In 2012 the artist Aldo Tambellini performed three works in the Tanks at Tate Modern. Two – Black Zero 1965 and Moondial 1966 – were re-performances of older works, while the third was a new piece titled Retracing Black. All three were presented over the course of five days, between 9 and 14 October. Along with the artist and Tate curators, these performances were co-curated by Pia Bolognesi and Giulio Bursi and facilitated by Anna Salamone, partner of the artist.
These performances were part of a programme marking the opening of the Tanks, Tate Modern’s new reclaimed space dedicated primarily to live art. A number of artists working across film, installation, new media, performance and other live art forms were invited to present pieces from their body of work, as well as new pieces developed specifically for the space of the Tanks. Tambellini’s inclusion highlighted his contribution to experimental art in New York in the 1960s and offered him the opportunity to create a new work especially for the Tanks.
For Retracing Black, a new electromedia piece, Tambellini drew together his early work, while tracing his movement from painting to film to performance, through the colour black. 1 The focal point of the installation was three large projections of hand-painted films taken from the artist’s 1960s Black Film Series. These films, usually made with found footage with paint applied on top in abstract configurations, were enlarged through projection. Other previously unrealised film projects were incorporated into the 2012 projections, using images of 1960s New York and television coverage of significant events from the time, further linking Tambellini’s earlier and more recent work. Coupled with these large projections were five smaller monitors and three slide projectors, through which lumagrams – paintings on glass – were shown. These visual elements were accompanied by oscilloscope sounds and readings of poems by Calvin C. Hernton. Hernton was linked to the Black Art Movement and worked with Tambellini throughout the 1960s. These elements were drawn together to create a dynamic, almost overwhelming rush of images. Some were recognisable as television broadcasts, but others were abstract, casting distorted patterns of light and shadow across the space. The audience was, consequently, taken on a journey to historic moments while remaining present in the shifted illuminated landscape of the Tanks.

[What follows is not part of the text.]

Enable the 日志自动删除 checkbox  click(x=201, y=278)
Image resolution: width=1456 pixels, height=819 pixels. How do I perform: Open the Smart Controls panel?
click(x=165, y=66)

Tambellini also recreated two mid-1960s performance pieces: Moondial and Black Zero. Moondial included a central performance by a single female dancer – originally Beverly Schmidt, replaced by Daliah Touré at Tate Modern – whose costume was made up of hoops and plastic circles, including an imposing headdress. She performed a series of semi-improvised actions, while 160 hand-painted lumagrams were projected from two slide projectors. These projections took circular forms, which caused the dancer to be thrown in and out of light as she and the projections moved. The dancer also cast her own shadow onto the screen behind her, and used the hoops and patterns on her costume to create circles on the projected circles, within the darkened circle of the Tank itself. The performance was accompanied by a live electric cello, played by Seth Woods.
Black Zero is a continuously evolving performance, originating in 1965. It also includes manipulated slides, poetry by Calvin C. Hernton, electronic music and immersive projection, establishing these as some of the foundational and recognisable characteristics of Tambellini’s work. At Tate, elements of performances of Black Zero from the 1960s were represented through video and audio recordings, but this iteration also included live music from the electric cello, the real-time projection of original slides and the presence of the dancer. As with the new work, Retracing Black, Tambellini wove together his earlier works in contemporary presentations, in order to trace the changing practices of media-based and electronic art.
The Tanks provided a particularly effective backdrop for Tambellini’s work, which has long been preoccupied with blackness and darkness. The enclosed space, devoid of natural light, facilitated an immersive experience, allowing the audience to not just observe the dancer, the projections and the musical performances, but to become canvases upon which the interaction of light and dark could play out. The innovative presentation of these three works, which spanned more than fifty years, offered the audience an insight into Tambellini’s evolving practice over time, an understand of his importance within the history of electronic and new media art, and the opportunity to be submerged in the vibrant, abstract works he creates with multimedia techniques.